[Collected data entries]
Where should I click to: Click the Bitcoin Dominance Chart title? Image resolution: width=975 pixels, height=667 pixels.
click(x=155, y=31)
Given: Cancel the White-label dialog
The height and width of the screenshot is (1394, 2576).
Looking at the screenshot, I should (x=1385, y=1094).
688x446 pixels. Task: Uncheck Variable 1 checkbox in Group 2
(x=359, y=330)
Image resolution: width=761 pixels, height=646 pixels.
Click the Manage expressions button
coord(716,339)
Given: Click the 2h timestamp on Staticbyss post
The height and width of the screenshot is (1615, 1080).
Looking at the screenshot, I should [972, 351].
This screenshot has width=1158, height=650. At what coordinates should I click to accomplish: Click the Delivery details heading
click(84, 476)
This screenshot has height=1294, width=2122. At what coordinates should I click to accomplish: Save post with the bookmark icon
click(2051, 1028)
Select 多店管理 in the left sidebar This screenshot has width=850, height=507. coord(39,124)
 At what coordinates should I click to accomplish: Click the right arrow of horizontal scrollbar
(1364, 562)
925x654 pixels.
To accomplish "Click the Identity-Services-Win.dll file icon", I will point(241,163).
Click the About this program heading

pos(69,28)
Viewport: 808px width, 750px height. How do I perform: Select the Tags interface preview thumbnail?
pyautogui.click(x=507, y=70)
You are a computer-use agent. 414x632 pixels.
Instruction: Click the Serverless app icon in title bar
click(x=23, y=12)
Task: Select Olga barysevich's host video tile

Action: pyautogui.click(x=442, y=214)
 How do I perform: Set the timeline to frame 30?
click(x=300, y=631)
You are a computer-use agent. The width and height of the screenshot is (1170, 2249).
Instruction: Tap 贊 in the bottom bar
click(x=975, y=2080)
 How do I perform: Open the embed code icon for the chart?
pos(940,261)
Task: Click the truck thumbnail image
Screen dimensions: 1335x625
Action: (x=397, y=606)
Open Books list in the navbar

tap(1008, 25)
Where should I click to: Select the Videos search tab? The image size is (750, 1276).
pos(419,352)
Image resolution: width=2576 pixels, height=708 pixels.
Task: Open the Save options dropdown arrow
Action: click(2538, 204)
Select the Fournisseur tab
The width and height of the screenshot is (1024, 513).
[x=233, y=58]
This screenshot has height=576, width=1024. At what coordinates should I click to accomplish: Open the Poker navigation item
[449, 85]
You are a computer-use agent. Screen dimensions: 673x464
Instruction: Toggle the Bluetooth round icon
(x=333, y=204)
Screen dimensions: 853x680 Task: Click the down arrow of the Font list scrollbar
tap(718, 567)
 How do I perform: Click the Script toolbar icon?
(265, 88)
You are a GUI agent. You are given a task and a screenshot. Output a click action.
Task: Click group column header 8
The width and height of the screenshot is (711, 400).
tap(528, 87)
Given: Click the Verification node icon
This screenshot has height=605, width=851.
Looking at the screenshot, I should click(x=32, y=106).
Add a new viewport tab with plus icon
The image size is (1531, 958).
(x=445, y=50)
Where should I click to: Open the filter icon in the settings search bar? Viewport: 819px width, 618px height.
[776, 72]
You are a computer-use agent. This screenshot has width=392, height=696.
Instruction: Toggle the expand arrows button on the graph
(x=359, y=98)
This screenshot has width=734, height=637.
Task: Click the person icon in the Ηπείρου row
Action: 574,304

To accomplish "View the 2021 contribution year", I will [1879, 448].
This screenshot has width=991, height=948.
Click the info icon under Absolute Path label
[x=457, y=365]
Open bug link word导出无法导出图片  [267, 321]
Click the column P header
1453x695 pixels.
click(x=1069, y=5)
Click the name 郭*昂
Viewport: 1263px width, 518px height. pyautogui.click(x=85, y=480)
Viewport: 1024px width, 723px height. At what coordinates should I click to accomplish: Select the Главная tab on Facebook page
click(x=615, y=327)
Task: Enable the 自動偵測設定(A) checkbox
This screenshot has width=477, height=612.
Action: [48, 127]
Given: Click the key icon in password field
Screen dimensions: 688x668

Required work:
Line by line, retype all the entries exactly as they are shown.

Result of the exercise:
Where should I click to: Click the Bitcoin Dominance Chart title? Image resolution: width=975 pixels, height=667 pixels.
click(x=155, y=31)
Given: Cancel the White-label dialog
The height and width of the screenshot is (1394, 2576).
Looking at the screenshot, I should (x=1385, y=1094).
688x446 pixels. Task: Uncheck Variable 1 checkbox in Group 2
(x=359, y=330)
Image resolution: width=761 pixels, height=646 pixels.
Click the Manage expressions button
coord(716,339)
Given: Click the 2h timestamp on Staticbyss post
The height and width of the screenshot is (1615, 1080).
Looking at the screenshot, I should [972, 351].
This screenshot has width=1158, height=650. At what coordinates should I click to accomplish: Click the Delivery details heading
click(84, 476)
This screenshot has height=1294, width=2122. At what coordinates should I click to accomplish: Save post with the bookmark icon
click(2051, 1028)
Select 多店管理 in the left sidebar This screenshot has width=850, height=507. coord(39,124)
 At what coordinates should I click to accomplish: Click the right arrow of horizontal scrollbar
(1364, 562)
925x654 pixels.
To accomplish "Click the Identity-Services-Win.dll file icon", I will point(241,163).
Click the About this program heading

pos(69,28)
Viewport: 808px width, 750px height. How do I perform: Select the Tags interface preview thumbnail?
pyautogui.click(x=507, y=70)
You are a computer-use agent. 414x632 pixels.
Instruction: Click the Serverless app icon in title bar
click(x=23, y=12)
Task: Select Olga barysevich's host video tile

Action: pyautogui.click(x=442, y=214)
 How do I perform: Set the timeline to frame 30?
click(x=300, y=631)
You are a computer-use agent. The width and height of the screenshot is (1170, 2249).
Instruction: Tap 贊 in the bottom bar
click(x=975, y=2080)
 How do I perform: Open the embed code icon for the chart?
pos(940,261)
Task: Click the truck thumbnail image
Screen dimensions: 1335x625
Action: (x=397, y=606)
Open Books list in the navbar

tap(1008, 25)
Where should I click to: Select the Videos search tab? The image size is (750, 1276).
pos(419,352)
Image resolution: width=2576 pixels, height=708 pixels.
Task: Open the Save options dropdown arrow
Action: click(2538, 204)
Select the Fournisseur tab
The width and height of the screenshot is (1024, 513).
[x=233, y=58]
This screenshot has height=576, width=1024. At what coordinates should I click to accomplish: Open the Poker navigation item
[449, 85]
You are a computer-use agent. Screen dimensions: 673x464
Instruction: Toggle the Bluetooth round icon
(x=333, y=204)
Screen dimensions: 853x680 Task: Click the down arrow of the Font list scrollbar
tap(718, 567)
 How do I perform: Click the Script toolbar icon?
(265, 88)
You are a GUI agent. You are given a task and a screenshot. Output a click action.
Task: Click group column header 8
The width and height of the screenshot is (711, 400).
tap(528, 87)
Given: Click the Verification node icon
This screenshot has height=605, width=851.
Looking at the screenshot, I should click(x=32, y=106).
Add a new viewport tab with plus icon
The image size is (1531, 958).
(x=445, y=50)
Where should I click to: Open the filter icon in the settings search bar? Viewport: 819px width, 618px height.
[776, 72]
You are a computer-use agent. This screenshot has width=392, height=696.
Instruction: Toggle the expand arrows button on the graph
(x=359, y=98)
This screenshot has width=734, height=637.
Task: Click the person icon in the Ηπείρου row
Action: 574,304

To accomplish "View the 2021 contribution year", I will [1879, 448].
This screenshot has width=991, height=948.
Click the info icon under Absolute Path label
[x=457, y=365]
Open bug link word导出无法导出图片  [267, 321]
Click the column P header
1453x695 pixels.
click(x=1069, y=5)
Click the name 郭*昂
Viewport: 1263px width, 518px height. pyautogui.click(x=85, y=480)
Viewport: 1024px width, 723px height. At what coordinates should I click to accomplish: Select the Главная tab on Facebook page
click(x=615, y=327)
Task: Enable the 自動偵測設定(A) checkbox
This screenshot has width=477, height=612.
Action: [48, 127]
Given: Click the key icon in password field
Screen dimensions: 688x668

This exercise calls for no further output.